I put him to bed, clean up the mess, make Marc cancel his meeting so he can stay home with vomit boy, and take the two girls off to the pediatrician. Get Jessie’s diagnosis confirmed, with the added bonus of having to talk the doctor out of an EKG because the computer system was down and Jessie’s heart beats funny. She’s got PAC (premature atrial contraction). It’s not bad, in and of itself, and since she’s otherwise healthy, it’s not a concern. But with the system down, the doctor (who wasn’t her normal pedi) was getting concerned, and was ready to whisk her off for more testing.
Once I got Jessie home, I shipped Marc out the door. As he was leaving, he bopped into the bedroom to kiss the boy goodbye, and Sam hollered in pain. Because Marc kissed his head, and oh yeah, did I mention that Sam had gotten his head bonked yesterday? No? That’s because I was a wreck about Jessie’s concussion – AND MISSED ENTIRELY THAT SAM HAD ONE.
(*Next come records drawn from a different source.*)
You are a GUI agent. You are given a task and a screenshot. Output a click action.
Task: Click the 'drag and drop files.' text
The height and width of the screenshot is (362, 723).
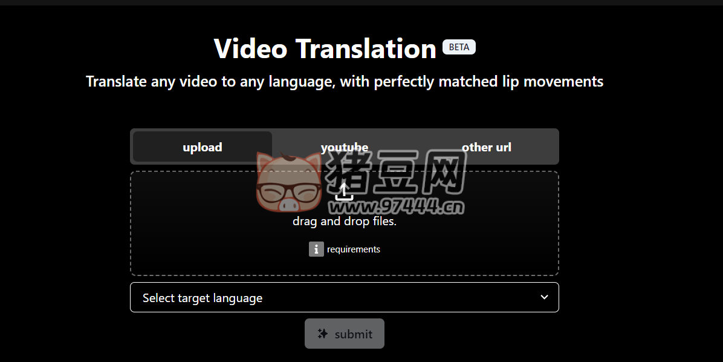(345, 221)
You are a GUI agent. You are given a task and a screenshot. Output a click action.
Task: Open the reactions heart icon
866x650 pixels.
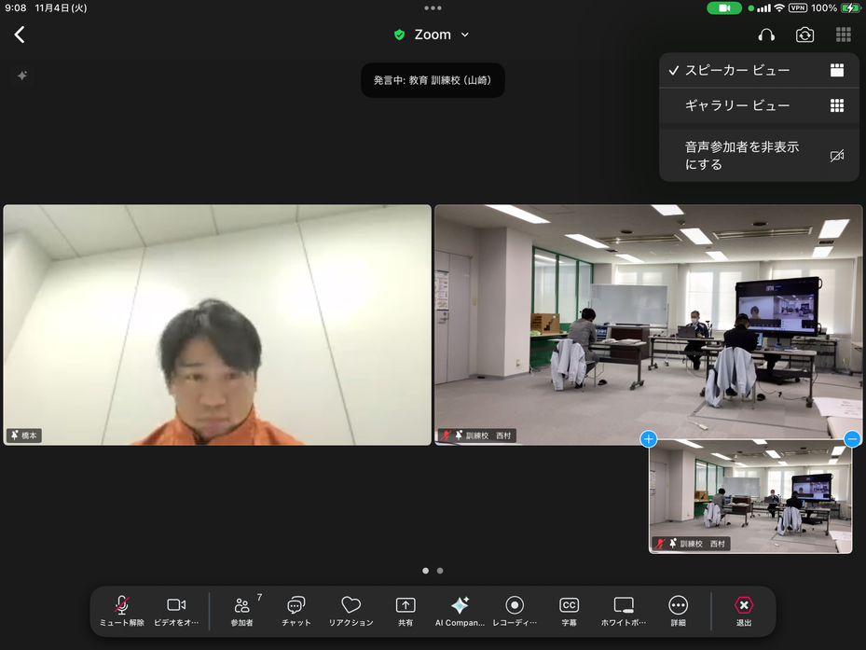pos(351,611)
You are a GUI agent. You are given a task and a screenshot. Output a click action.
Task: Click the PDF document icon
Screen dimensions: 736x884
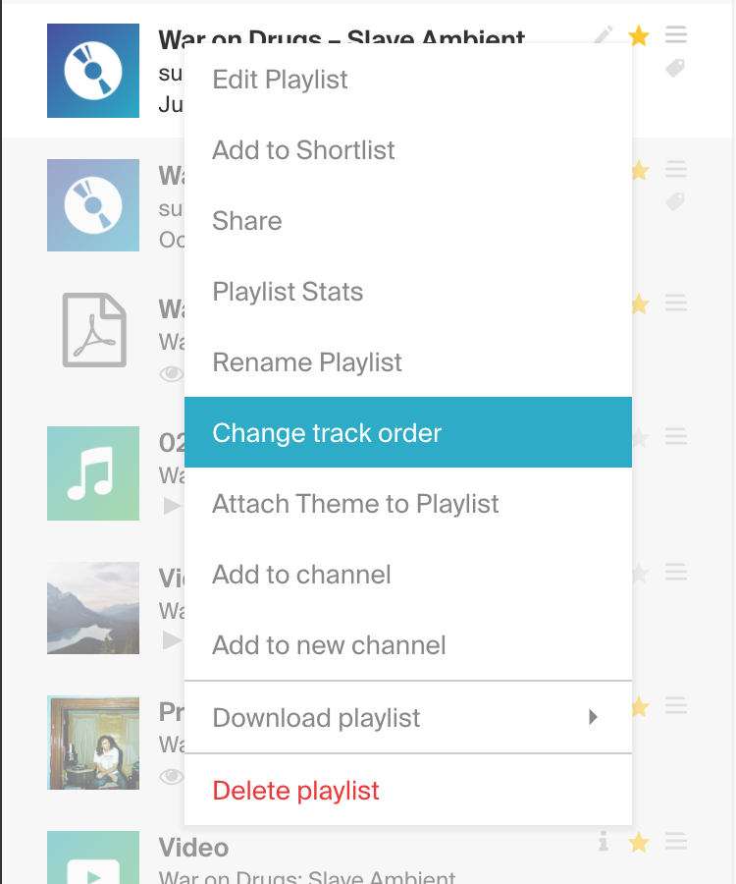(92, 329)
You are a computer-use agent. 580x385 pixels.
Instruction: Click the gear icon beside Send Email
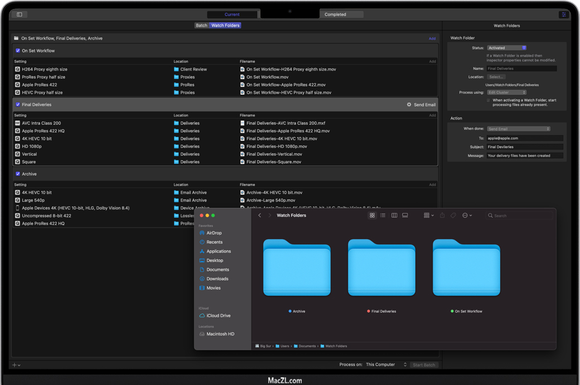click(x=409, y=104)
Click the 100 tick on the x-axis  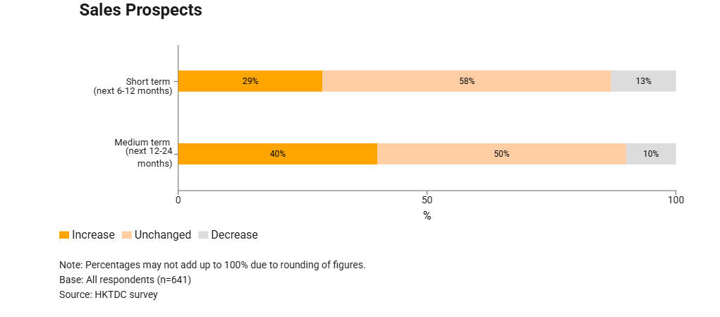[x=676, y=201]
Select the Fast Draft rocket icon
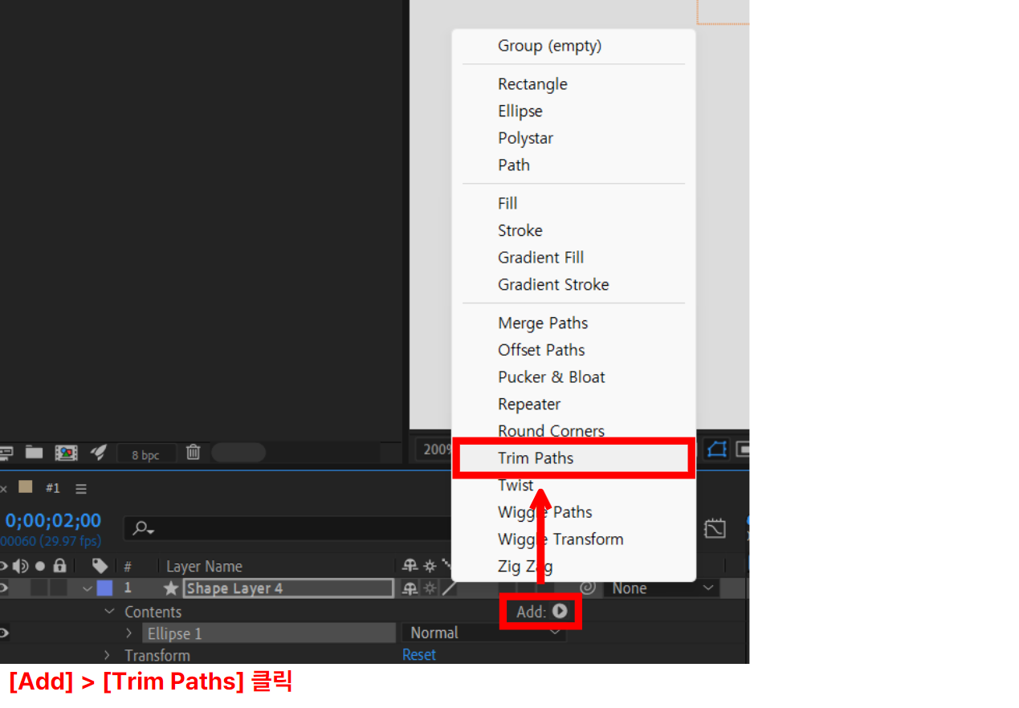The image size is (1019, 708). [x=98, y=452]
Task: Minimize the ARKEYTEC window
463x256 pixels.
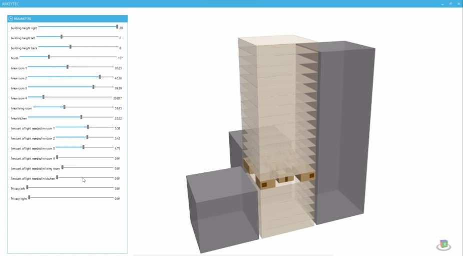Action: click(x=442, y=4)
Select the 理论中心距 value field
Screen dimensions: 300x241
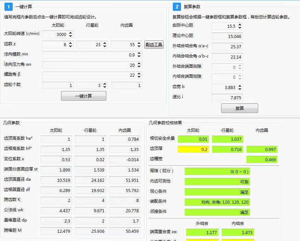(x=227, y=36)
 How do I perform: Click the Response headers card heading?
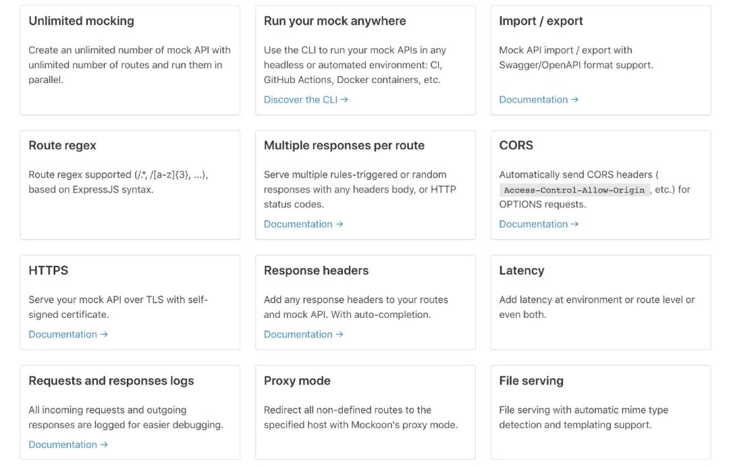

I was just starting to think about the bump on his head, and the vomiting… the connections are starting to come clear and Sam mentions, rather contemplatively, that my ceiling light in the bedroom keeps moving. And by the way – did I know that my ceiling has purple splotches on it?
Five hours later and a very long ER visit later (did I mention that Sam has a tendency to go mute when strangers (like nurses) talk to him?), I had another kid with another mild concussion. The ER docs were fabulous with him, and he really did relax and talk to them eventually.
Both kids are on restricted activities, and I’m assured that both will heal quickly with no lasting effects. Headaches, nausea and visual disturbances are normal and to be expected and may re-occur off and on over the next couple of days, but unless they get worse, or they start passing out, getting super lethargic, etc, then they’ll heal and be none the worse for it.
But I’m exhausted, and desperate for a break. Marc is on his way home, thank goodness, and I’m off for a very long, very hot and very alone shower.